* [WHAT IS EXPECTED]:
Tell me how many lines in the data include "computer", and keep the reply to that number.

==================================================

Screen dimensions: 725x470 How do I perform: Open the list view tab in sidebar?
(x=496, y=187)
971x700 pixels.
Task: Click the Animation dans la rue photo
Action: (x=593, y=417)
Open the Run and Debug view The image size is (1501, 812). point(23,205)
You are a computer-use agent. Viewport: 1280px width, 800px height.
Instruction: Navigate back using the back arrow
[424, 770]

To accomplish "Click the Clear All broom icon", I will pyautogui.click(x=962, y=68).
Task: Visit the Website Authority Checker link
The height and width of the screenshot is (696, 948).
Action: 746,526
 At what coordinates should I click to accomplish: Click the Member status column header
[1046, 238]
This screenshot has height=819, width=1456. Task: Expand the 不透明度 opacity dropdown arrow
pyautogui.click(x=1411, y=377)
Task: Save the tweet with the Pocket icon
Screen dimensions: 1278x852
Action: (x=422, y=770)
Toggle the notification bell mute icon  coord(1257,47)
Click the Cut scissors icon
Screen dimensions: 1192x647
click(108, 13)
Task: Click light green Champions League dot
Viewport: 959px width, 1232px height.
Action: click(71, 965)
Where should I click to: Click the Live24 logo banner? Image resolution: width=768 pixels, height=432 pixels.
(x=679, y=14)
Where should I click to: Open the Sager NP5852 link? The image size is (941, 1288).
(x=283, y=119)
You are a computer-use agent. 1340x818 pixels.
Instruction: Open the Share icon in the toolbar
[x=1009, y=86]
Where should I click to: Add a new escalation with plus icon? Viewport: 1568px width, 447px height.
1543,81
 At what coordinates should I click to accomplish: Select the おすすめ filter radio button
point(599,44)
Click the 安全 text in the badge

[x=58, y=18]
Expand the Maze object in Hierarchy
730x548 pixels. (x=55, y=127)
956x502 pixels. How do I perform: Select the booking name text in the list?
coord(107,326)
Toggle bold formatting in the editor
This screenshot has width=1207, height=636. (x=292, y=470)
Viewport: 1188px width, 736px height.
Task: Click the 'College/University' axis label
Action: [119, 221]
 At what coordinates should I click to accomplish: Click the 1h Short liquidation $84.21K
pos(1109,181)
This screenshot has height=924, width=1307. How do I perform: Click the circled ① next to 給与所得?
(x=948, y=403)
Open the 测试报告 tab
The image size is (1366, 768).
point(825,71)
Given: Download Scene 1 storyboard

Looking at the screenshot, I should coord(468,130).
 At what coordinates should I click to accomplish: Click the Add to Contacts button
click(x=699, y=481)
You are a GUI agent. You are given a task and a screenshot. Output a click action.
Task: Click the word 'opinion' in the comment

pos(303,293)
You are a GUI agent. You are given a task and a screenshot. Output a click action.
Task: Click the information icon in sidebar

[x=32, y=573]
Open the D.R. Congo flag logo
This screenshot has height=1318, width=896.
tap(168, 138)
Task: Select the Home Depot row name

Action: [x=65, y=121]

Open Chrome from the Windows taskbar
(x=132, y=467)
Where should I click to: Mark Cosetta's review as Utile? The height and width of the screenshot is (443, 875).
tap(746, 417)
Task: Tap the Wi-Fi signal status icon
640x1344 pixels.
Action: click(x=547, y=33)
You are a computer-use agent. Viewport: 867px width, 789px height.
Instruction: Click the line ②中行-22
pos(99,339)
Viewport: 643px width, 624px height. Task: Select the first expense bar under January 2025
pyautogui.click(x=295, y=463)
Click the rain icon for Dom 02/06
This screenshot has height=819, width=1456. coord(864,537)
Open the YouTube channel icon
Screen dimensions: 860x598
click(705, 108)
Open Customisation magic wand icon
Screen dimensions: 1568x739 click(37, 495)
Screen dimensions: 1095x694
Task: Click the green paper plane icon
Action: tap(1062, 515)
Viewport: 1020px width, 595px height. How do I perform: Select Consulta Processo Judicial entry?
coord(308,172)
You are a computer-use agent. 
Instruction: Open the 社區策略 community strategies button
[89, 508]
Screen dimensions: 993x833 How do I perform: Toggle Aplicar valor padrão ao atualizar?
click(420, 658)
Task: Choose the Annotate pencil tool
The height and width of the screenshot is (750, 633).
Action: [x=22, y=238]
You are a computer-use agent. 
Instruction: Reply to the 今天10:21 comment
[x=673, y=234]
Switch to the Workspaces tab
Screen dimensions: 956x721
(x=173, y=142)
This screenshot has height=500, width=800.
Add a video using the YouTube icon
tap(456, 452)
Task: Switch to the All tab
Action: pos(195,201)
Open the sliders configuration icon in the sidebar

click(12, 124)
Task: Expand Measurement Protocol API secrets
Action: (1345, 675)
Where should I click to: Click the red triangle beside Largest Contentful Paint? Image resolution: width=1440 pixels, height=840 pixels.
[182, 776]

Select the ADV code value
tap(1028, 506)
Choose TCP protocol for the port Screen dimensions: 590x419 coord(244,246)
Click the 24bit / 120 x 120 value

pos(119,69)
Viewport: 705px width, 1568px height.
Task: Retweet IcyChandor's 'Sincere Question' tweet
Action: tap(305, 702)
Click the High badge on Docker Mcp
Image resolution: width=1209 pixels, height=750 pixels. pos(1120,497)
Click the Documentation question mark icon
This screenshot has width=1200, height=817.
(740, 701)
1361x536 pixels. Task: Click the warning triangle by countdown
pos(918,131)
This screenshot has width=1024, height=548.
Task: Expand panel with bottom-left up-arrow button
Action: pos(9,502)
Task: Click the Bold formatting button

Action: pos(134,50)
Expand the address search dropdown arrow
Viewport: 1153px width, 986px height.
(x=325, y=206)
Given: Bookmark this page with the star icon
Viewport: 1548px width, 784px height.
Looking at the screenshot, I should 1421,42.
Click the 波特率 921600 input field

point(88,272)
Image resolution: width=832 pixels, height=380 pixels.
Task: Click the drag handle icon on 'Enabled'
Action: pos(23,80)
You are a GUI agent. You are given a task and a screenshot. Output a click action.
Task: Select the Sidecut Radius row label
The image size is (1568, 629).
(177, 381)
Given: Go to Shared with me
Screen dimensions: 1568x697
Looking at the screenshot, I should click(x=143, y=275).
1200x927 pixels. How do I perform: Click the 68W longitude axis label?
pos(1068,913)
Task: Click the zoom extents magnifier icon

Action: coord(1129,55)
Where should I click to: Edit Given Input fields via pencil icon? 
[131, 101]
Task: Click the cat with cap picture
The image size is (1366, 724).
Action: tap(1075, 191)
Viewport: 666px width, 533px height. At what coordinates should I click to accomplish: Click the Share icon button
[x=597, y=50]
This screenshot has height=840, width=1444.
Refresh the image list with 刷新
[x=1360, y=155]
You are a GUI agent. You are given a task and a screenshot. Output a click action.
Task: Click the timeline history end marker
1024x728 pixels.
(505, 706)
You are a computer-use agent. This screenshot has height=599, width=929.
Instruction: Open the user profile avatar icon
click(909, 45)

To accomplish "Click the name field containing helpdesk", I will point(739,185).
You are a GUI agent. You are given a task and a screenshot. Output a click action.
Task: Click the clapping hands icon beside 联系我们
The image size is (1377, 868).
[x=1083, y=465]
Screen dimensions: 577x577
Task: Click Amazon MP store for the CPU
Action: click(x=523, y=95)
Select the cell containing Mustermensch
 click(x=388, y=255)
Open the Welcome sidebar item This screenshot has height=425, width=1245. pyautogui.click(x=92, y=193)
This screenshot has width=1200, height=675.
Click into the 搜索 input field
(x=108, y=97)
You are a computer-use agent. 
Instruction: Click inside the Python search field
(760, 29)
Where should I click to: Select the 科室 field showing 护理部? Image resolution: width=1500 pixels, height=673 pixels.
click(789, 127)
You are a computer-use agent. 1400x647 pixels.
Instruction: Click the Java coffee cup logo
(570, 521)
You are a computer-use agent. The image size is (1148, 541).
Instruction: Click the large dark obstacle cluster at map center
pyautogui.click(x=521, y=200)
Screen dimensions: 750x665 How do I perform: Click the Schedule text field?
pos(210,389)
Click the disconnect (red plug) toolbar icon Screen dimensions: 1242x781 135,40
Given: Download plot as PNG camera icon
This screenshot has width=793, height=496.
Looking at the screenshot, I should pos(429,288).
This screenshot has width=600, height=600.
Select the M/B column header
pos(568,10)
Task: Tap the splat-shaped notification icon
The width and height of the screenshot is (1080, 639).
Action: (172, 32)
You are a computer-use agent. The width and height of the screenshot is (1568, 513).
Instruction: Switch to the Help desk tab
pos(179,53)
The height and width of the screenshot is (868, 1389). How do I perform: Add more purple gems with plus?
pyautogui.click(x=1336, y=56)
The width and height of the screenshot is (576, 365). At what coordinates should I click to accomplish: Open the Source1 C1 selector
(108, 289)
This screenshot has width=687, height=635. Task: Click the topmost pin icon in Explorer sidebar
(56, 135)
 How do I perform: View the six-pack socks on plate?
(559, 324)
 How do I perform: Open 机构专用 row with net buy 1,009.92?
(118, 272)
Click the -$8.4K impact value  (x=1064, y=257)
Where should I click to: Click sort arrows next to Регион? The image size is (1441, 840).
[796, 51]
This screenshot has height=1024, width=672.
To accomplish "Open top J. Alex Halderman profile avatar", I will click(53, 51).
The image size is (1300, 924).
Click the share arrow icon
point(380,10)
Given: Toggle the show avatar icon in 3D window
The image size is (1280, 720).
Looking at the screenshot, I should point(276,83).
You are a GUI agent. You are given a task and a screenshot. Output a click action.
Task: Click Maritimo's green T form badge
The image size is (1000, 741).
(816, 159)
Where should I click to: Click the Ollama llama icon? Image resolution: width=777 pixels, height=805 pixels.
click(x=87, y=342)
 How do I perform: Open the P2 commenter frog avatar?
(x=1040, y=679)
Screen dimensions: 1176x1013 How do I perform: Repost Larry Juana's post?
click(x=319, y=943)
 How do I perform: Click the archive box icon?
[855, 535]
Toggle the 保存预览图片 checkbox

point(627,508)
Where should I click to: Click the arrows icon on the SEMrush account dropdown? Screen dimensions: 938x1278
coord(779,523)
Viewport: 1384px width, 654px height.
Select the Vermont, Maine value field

==================================================

* [REPLY TO THE EXERCISE]:
10